3. Try diverting the conversation
Keep a photograph album handy. This could be a physical book or photos on a tablet or smartphone. Sometimes looking at pictures from the past and being given the chance to reminisce will ease the person’s feelings of anxiety. 

It might be best to avoid asking questions about the pictures or the past, instead trying to make comments: 'That looks like Uncle Fred. Granny told me about the time he....' 
Alternatively, you could try shifting the person's focus from home to something else - such as food, music, or other activities, such as going for a walk. 

4. Establish whether or not they are feeling unhappy or lonely
A person with dementia may want to 'go home' because of feelings of anxiety, insecurity, depression or fear.

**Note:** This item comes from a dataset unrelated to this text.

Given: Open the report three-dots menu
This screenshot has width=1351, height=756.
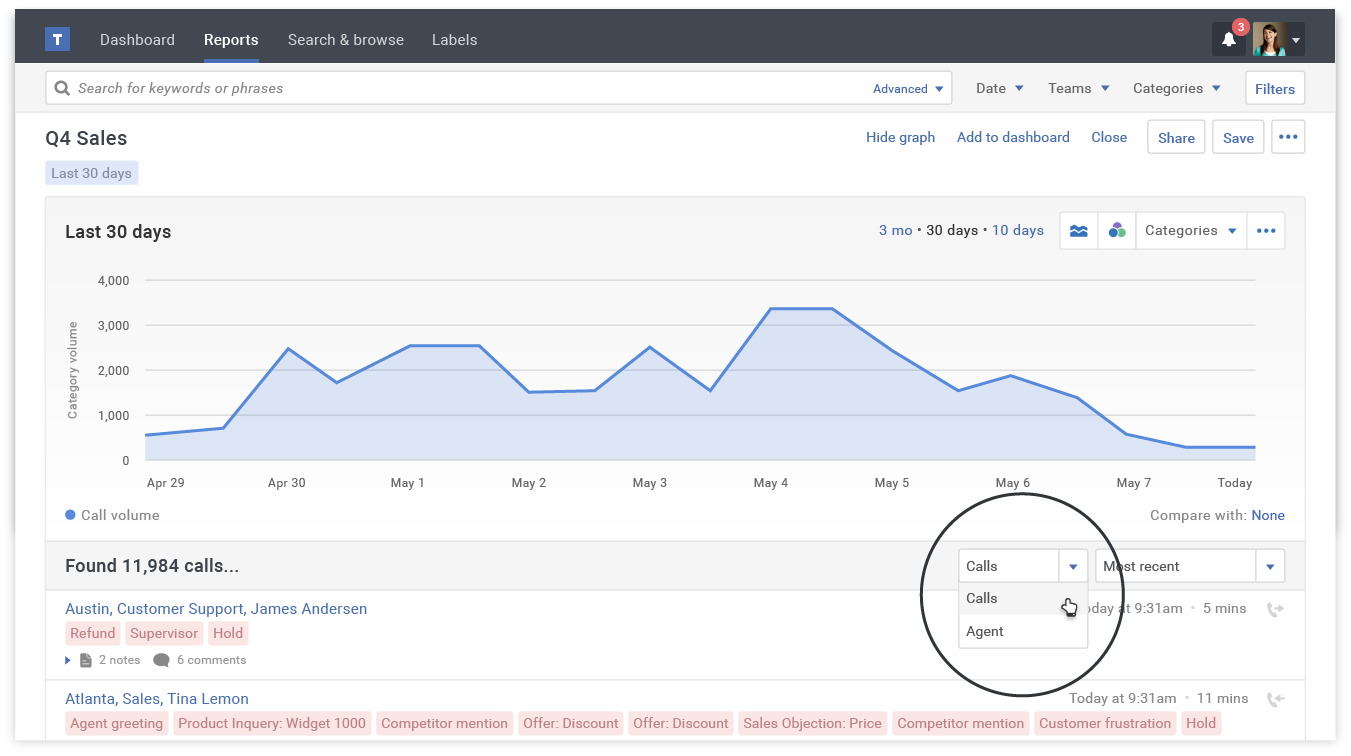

5. Keep a log of when they are asking to go home
Certain times of the day might be worse than others. What seems to be the common denominator about these times? Is it near meal times (and would a snack perhaps help)? Is it during times when the environment is noisier than usual? Is it later in the day and possibly due to ‘sundowning’?
If you see a pattern, you can take steps to lessen or avoid some of the triggers.

Best of luck.

So sorry Bob, that's gotta be so painful for you, just remember it's the disease, it's not who she is.
Just change the subject, don't tell her you are Bob. Just love her, and if the day comes where you can't do it anymore, don't feel bad for putting her into care or getting in home caregiving service. When she says she wants to go home, don't tell her you are home, just say maybe later, or change the subject.

I believe that the heart never forgets, when your with your wife and she doesn't know who you are , there is still a comfort there for her, compared to if you where a stranger sitting with her. So I'm sure you still give her comfort just being there

There are no answers, Bob. Her brain has a whole and complete world she is in; it just isn't the same as OUR world. There is no arguing with dementia, no explaining to dementia, no cure for dementia, no relief from dementia.

I am so sorry. There's simply nothing to be done about this.
I have heard that some doctors are using a low dose anti-depressant and it is working for some patients to make them a bit more mellow and on a more even keel. There is also now the use of medical cannibis believe it or not, and a friend whose mother is in Austin in a wonderful care facility that she no longer was in any way verbal, nor did she know her family at all, is in a much better state with this.

I am so sorry you are going through this. Eventually you may need to consider placement that this doesn't become the whole and all of your life. My best to you.

What if you tell her that Bob is at the grocery and he is running errands and will be back in an hour?